PT 845: Professional Practice III (4 credits) –This course prepares students for roles of the physical therapist outside of the traditional single patient focus. It explores concepts of community outreach, implementation of wellness programming, and advanced or specialized intervention programs. Students work in small groups on a semester long community based service learning project with healthcare facilities, schools, or community agencies. Culmination of this project occurs at a formal Poster Presentation Evening where students present their work at the conclusion of the semester. 

PT 861: Special Project Part II (4 credits) – Students complete and present the result of the research begun in PT 760, Special Project Part I. This project is a summative experience across coursework to date. Students are presented with complex clinical cases from which key issues in examination or intervention are selected. Working in small groups, students review the research literature on their assigned case-related management issue. Using independent and self-directed learning, students continue to assess the value of case and issue-related scientific literature to their clinical decision making and analyze and present the research articles chosen to best facilitate clinical decision-making. Students then 1) make a recommendation for the patient case based on the reviewed article and background literature and (2) propose a research project that would address one or more deficits in the current body of relevant research literature. This major project demonstrates the students’ ability to appropriately use research literature to guide clinical decision-making and practice, as well as their understanding of the role of research in advancing practice and contributing to the profession’s body of knowledge. The culminating product of the semester is a professional presentation of the proposed research project to students and faculty. 

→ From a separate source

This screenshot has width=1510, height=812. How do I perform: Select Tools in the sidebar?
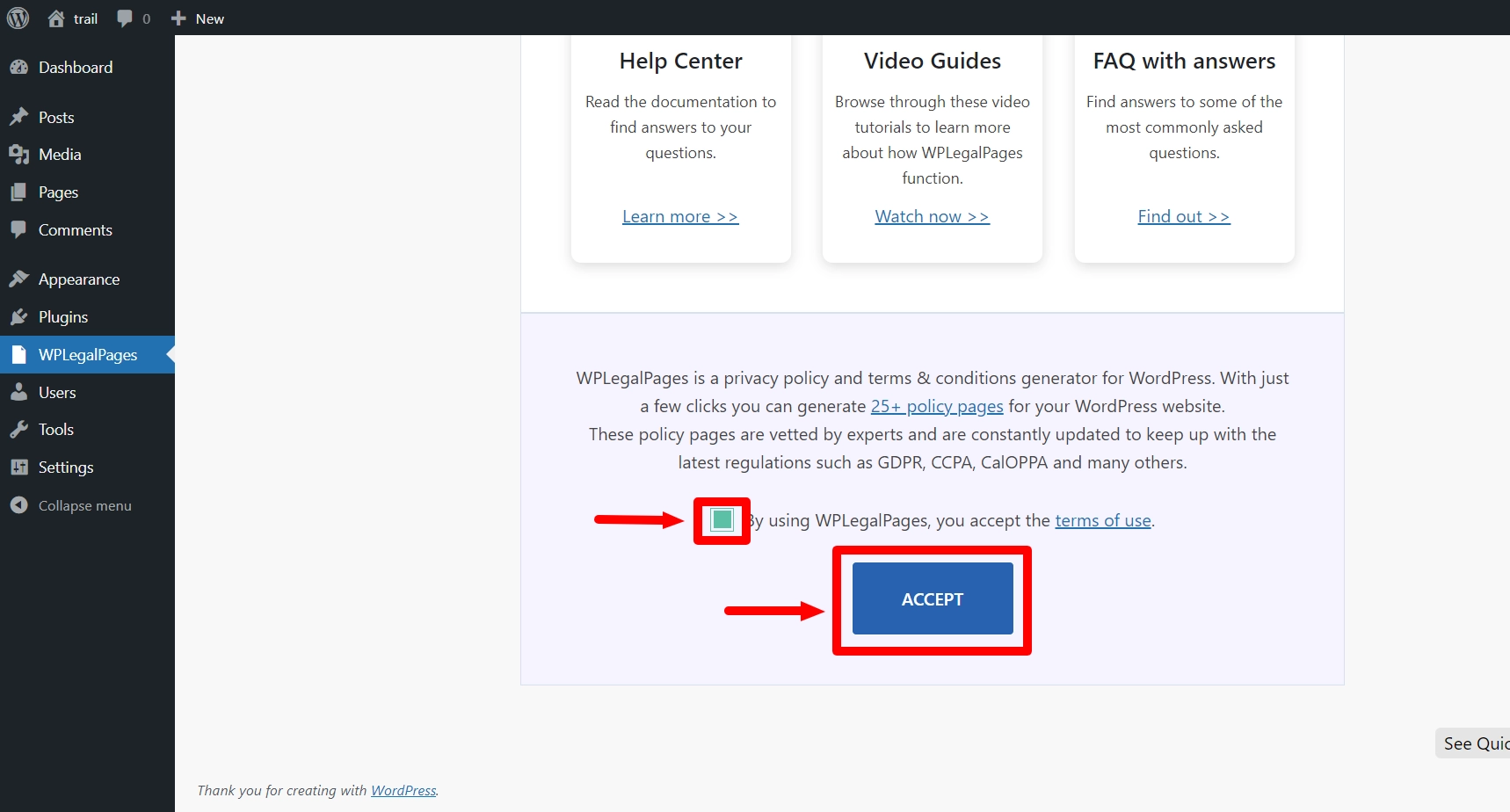coord(56,430)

Year 3, Fall – 11 Credits 

PT 752: Clinical Experience II (5 credits) – This 10-week full-time supervised clinical experience takes place in an environment that differs from the student’s first affiliation and is expected to prepare students to work with more complex and multisystem-involved patients, as well as prepare the student to carry an independent caseload. 

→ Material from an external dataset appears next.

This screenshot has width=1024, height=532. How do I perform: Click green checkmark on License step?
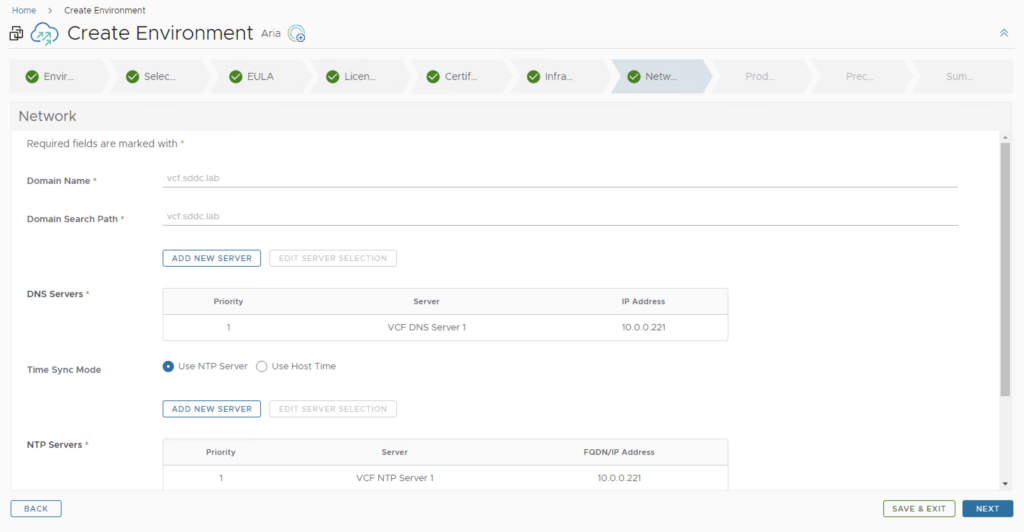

PT 853: Clinical Experience III (6 credits) – This 10-week full-time supervised clinical experience takes place in an environment that differs from the student’s earlier clinical experiences and is expected to prepare students to work with more complex and multisystem-involved patients and to continue to round out the student’s exposure to patient care. Students are exposed to and participate in practice administration for at least some period during this experience and in their final experience. Students are expected to achieve entry-level competence in this clinical experience.   

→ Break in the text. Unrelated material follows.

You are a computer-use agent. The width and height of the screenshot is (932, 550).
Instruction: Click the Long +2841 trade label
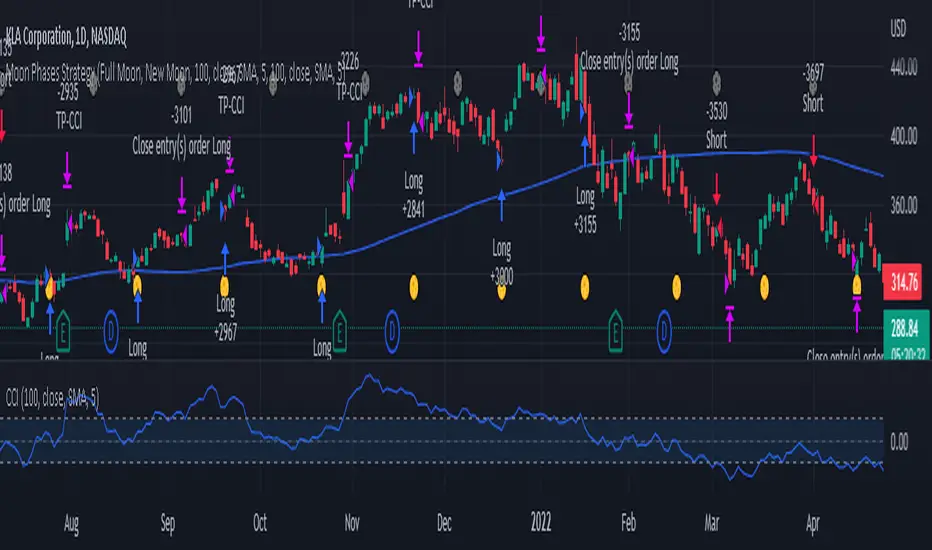point(414,195)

Year 3 Spring – 6 Credits 

PT 854: Clinical Experience IV (6 credits) – This 10-week full-time supervised clinical experience takes place in an environment that differs from the student’s earlier clinical experiences and is expected to prepare students to work with more complex and multisystem-involved patients and to continue to round out the student’s exposure to patient care. Students are exposed to and participate in practice administration for at least some period during this final experience. Students are expected to achieve entry-level competence in this clinical experience.